Der Rheinauer Fertighaushersteller Weber-Haus bekommt die Folgen der aktuellen wirtschaftlichen Lage zu spüren: Steigende Zinsen und explodierende Baukosten drücken die Nachfrage. Das Unternehmen verzeichnet deutlich weniger Verkäufe.

Rheinau - Noch sind die Auftragsbücher des Rheinauer Fertighausherstellers Weber-Haus gut gefüllt. Doch seit Mitte Juli verzeichnet das Familienunternehmen einen deutlichen Rückgang im Verkauf. Unter anderem darüber informierte die Geschäftsleitung bei der jüngsten Betriebsversammlung am Sportplatz des Hans-Weber-Stadions im Rheinauer Teilort Linx. Begründet liegt die neuerliche Zurückhaltung der Kunden laut Weber-Haus in den steigenden Zinsen und hohen Baukosten. Diese bremsten viele Bauherren aus, zumal die aktuellen Förderprogramme des Kreditanstalt für Wiederaufbau (KfW) kaum einen finanziellen Anreiz mehr biete.

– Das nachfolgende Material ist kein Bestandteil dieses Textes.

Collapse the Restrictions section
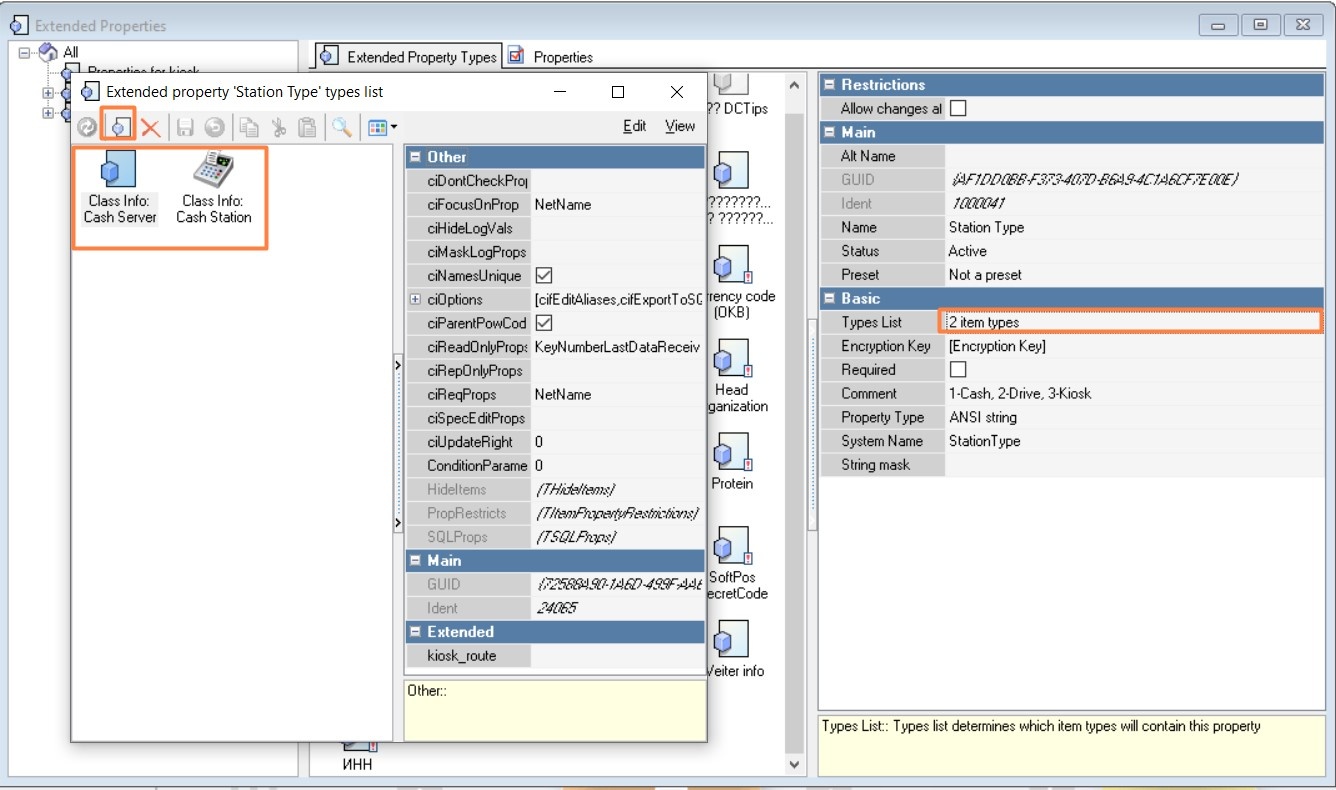The image size is (1336, 790). (829, 85)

Geschäftsleitung betont Zusammenhalt

"Deshalb ist es umso wichtiger, dass wir in solchen ungewissen Zeiten als nachhaltig agierendes Familienunternehmen zusammenhalten", betonte Heidi Weber-Mühleck, geschäftsführende Gesellschafterin, bei der Betriebsversammlung. Dabei lobte sie die Leistungen und das Engagement der Mitarbeiter, heißt es in einer Mitteilung von Weber-Haus. Auch das erste Halbjahr 2022 sei von Herausforderungen geprägt gewesen, die das Familienunternehmen aber gut bewältigt habe.

Ein weiterer Tagesordnungspunkt bei der Betriebsversammlung war der Tarifabschluss der Gewerkschaft IG Bau und die daraus resultierenden Modalitäten für die Weber-Haus-Belegschaft. Aufgrund des Abschlusses erhalten die Mitarbeiter mehr Geld: Zum Jahreswechsel wurden die Gehälter um 3,9 Prozent erhöht und zum 1. April 2023 erfolgt eine weitere Lohnanpassung von circa 1,8 Prozent.

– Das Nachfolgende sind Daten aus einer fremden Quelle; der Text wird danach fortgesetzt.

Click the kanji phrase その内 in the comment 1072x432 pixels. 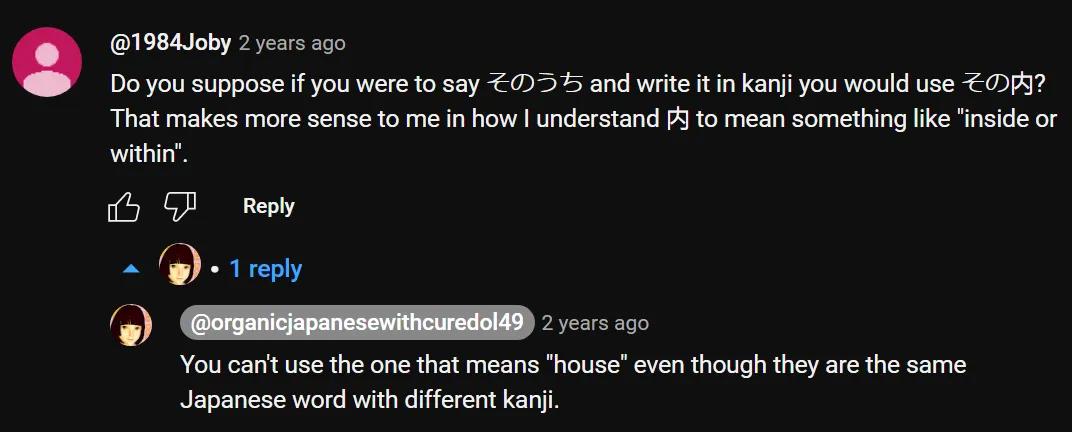pyautogui.click(x=999, y=83)
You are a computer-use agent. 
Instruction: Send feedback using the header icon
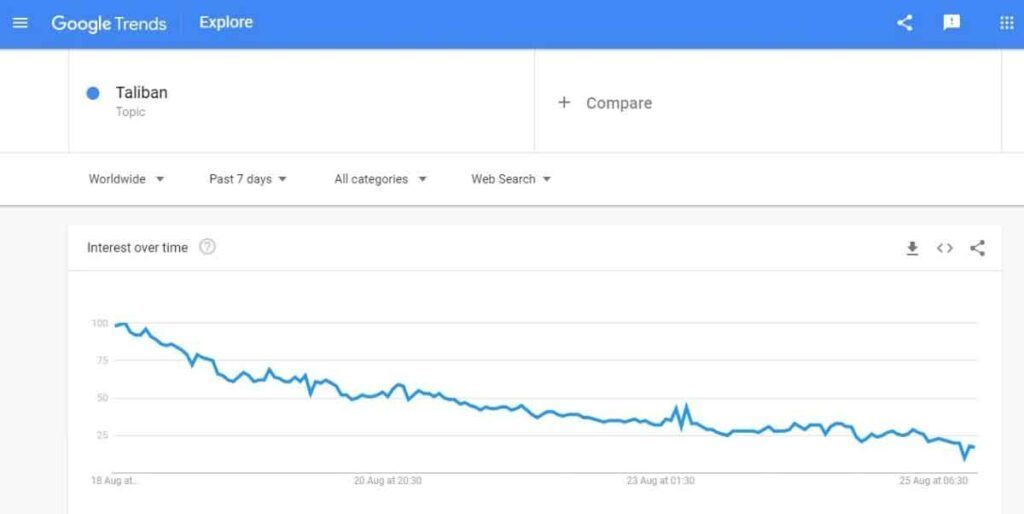952,23
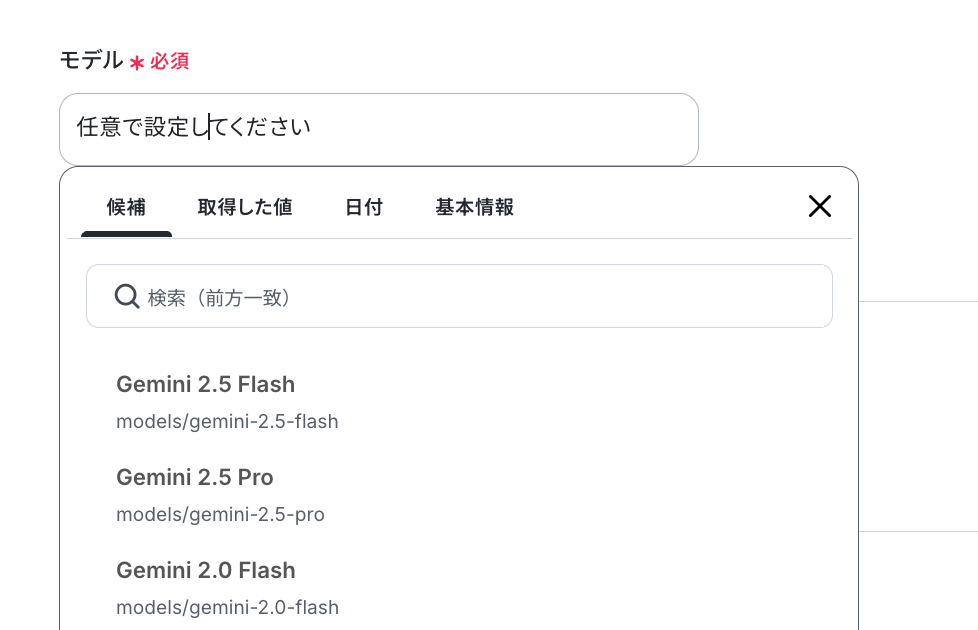Switch to the 候補 tab
This screenshot has width=978, height=630.
click(126, 207)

Neben Lohn-Plus gibt’s höhere Zulagen

Über das Lohn-Plus hinaus erhielt jeder Mitarbeiter in Vollzeit eine Sachbezugskarte als freiwillige, steuerfreie Zulage in Höhe von 50 Euro pro Monat. Ebenfalls erhöht wurde die betriebliche Altersvorsorge auf 40 Euro, informiert der Fertighaushersteller. Nach den Vorgaben des Europäischen Gerichtshofes müssen zudem zukünftig die Arbeitszeiten wieder systematisch erfasst werden. An der konkreten Umsetzung arbeite ein Projektteam, das sich unter anderem mit den Fragen zu Pausenregelung und Überstundenkonten auseinandersetzt, so Weber-Haus. Ziel sei es, das neue Zeiterfassungssystem für alle Bereich gerecht zu gestalten.

Eine weitere Neuerung, die zeitnah umgesetzt wird, ist die Betriebsvereinbarung zur Verwendung von GPS. Dadurch soll die Planung der Monteure verbessert, unnötige Fahrten reduziert und der Wartungsstatus der Fahrzeuge leichter überprüft werden können.